→ Instructions to follow: Reproduce only the lines below from the line containing "ending the description" to the line containing "Task: Select the 投保信息 section tab", exactly as written, with both end lines kept. Omit the pictures.

→ Record excerpts:
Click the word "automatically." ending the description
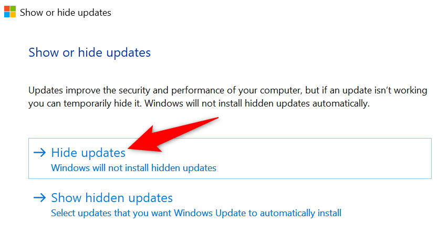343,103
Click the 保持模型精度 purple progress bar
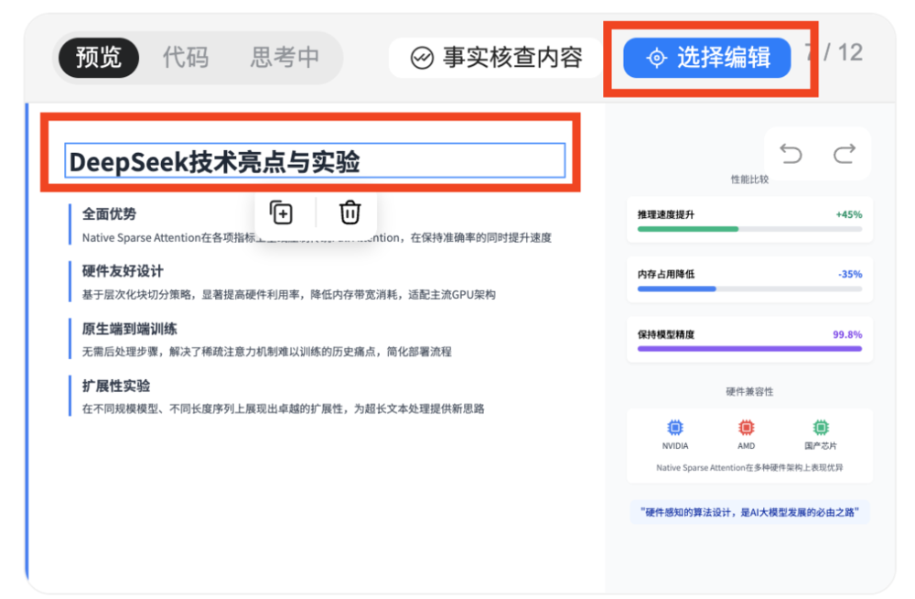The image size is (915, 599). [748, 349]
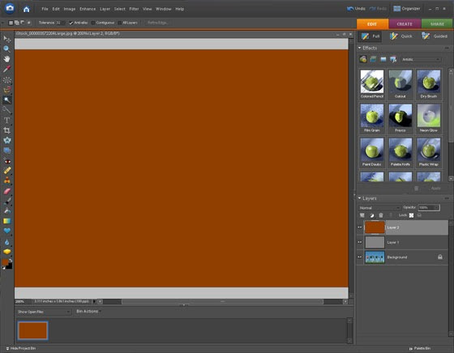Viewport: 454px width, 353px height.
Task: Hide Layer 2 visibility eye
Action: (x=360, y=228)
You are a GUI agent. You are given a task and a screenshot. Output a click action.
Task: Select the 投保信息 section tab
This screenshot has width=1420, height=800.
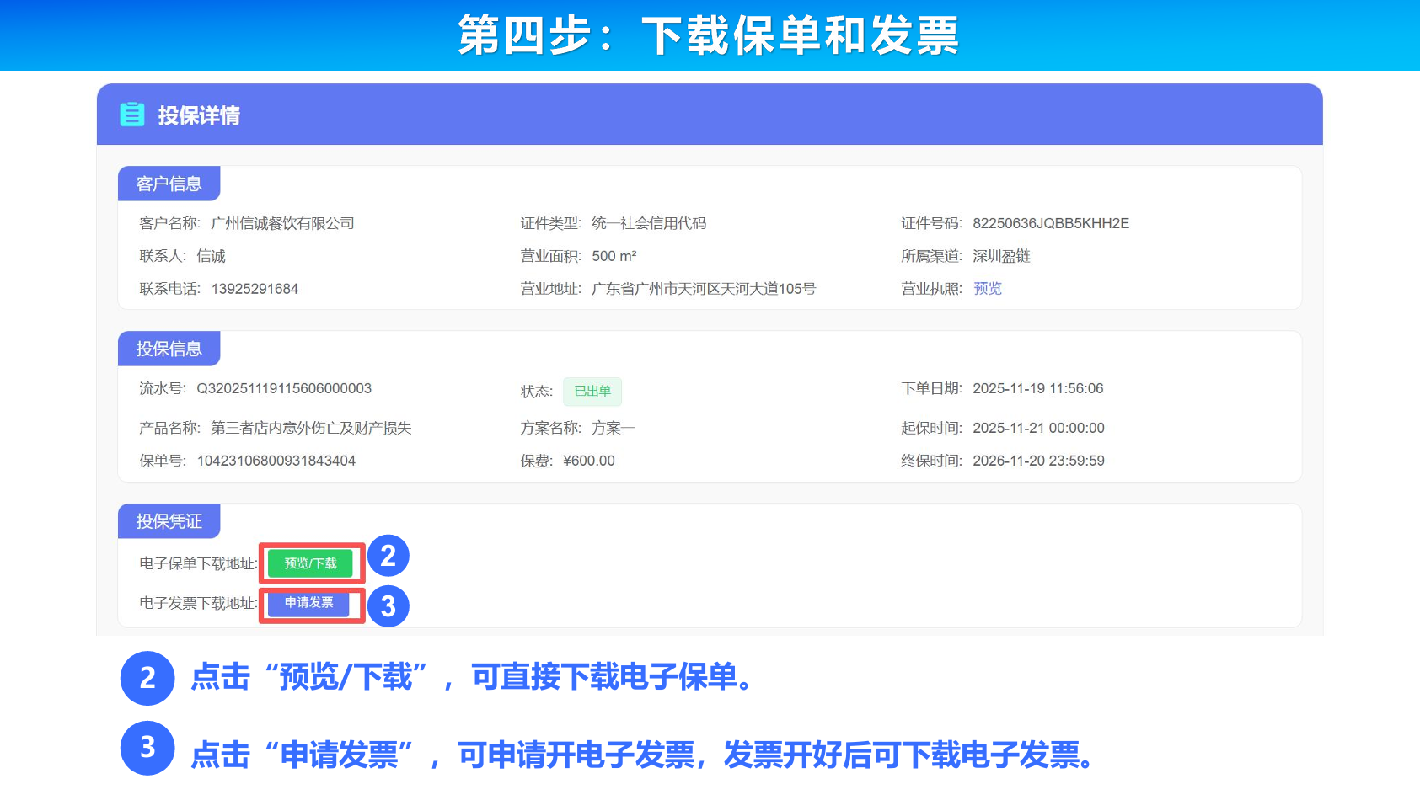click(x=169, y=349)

...

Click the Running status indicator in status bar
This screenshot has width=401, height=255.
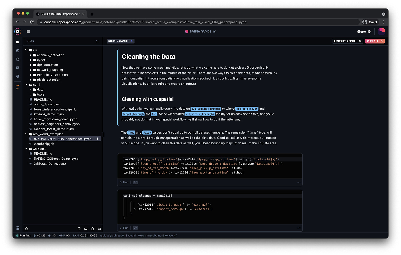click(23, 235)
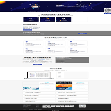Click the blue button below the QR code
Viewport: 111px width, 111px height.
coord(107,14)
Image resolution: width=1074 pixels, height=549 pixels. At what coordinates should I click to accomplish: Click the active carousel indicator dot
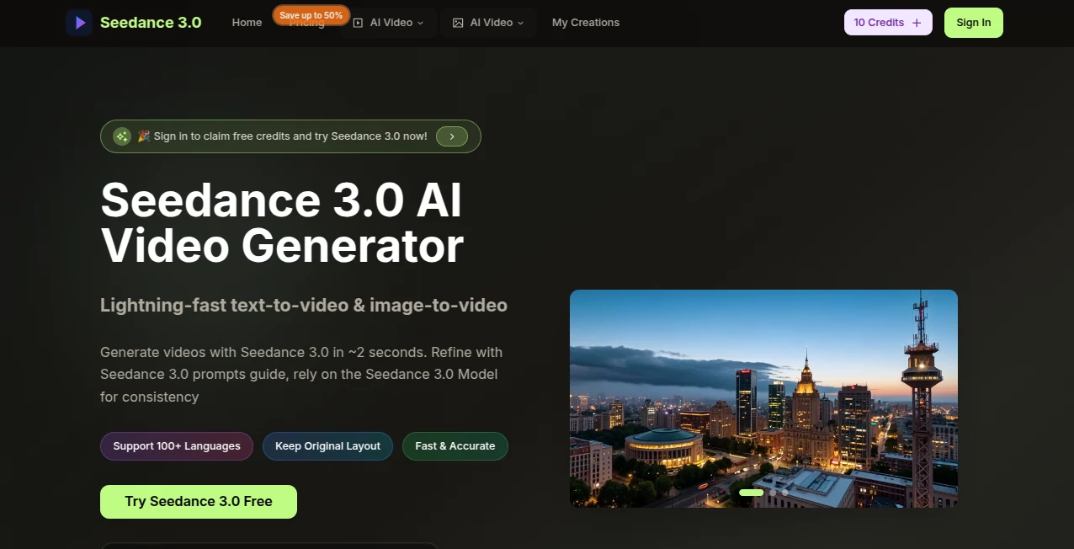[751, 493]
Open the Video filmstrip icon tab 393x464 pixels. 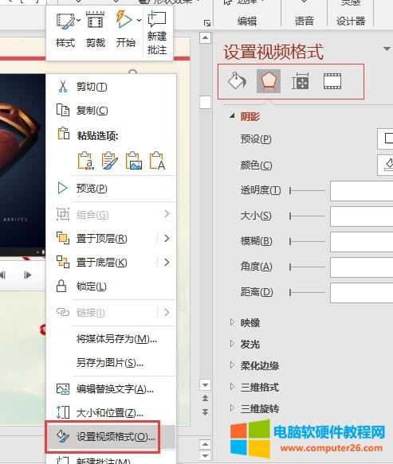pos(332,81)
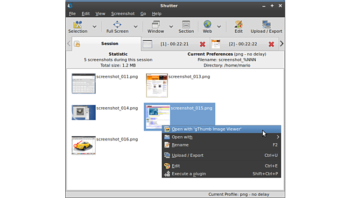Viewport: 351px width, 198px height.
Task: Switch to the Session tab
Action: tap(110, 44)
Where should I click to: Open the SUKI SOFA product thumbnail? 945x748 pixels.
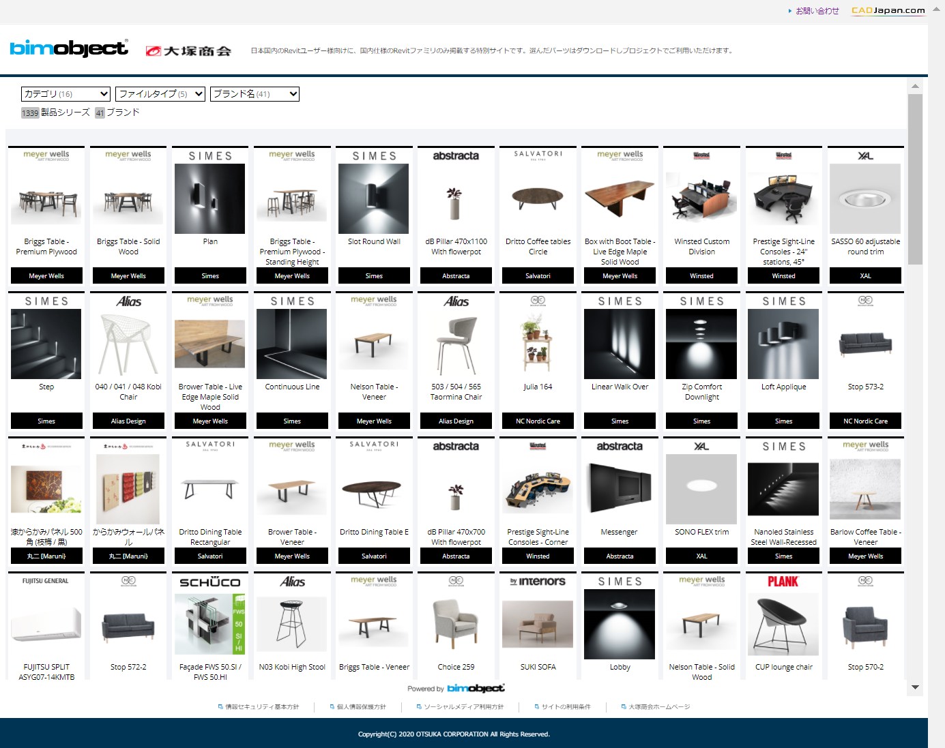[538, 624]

==

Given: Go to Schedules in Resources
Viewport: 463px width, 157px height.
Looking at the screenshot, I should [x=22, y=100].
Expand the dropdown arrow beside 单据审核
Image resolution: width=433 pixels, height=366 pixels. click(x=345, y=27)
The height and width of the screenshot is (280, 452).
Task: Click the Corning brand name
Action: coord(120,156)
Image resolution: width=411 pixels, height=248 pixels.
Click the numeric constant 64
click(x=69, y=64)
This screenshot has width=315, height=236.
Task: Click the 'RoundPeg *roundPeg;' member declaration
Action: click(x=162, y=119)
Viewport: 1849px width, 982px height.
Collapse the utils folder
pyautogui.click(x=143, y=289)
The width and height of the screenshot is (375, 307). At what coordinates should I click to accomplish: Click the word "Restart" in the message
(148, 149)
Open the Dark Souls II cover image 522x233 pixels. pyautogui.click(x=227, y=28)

→ Task solution:
Click the word "automatically." ending the description
343,103
Click the 保持模型精度 purple progress bar
The image size is (915, 599). [748, 349]
Viewport: 454px width, 353px height.
Task: Hide Layer 2 visibility eye
Action: (x=360, y=228)
You are a GUI agent. You are given a task and a screenshot. Output a click action.
Task: Select the 投保信息 section tab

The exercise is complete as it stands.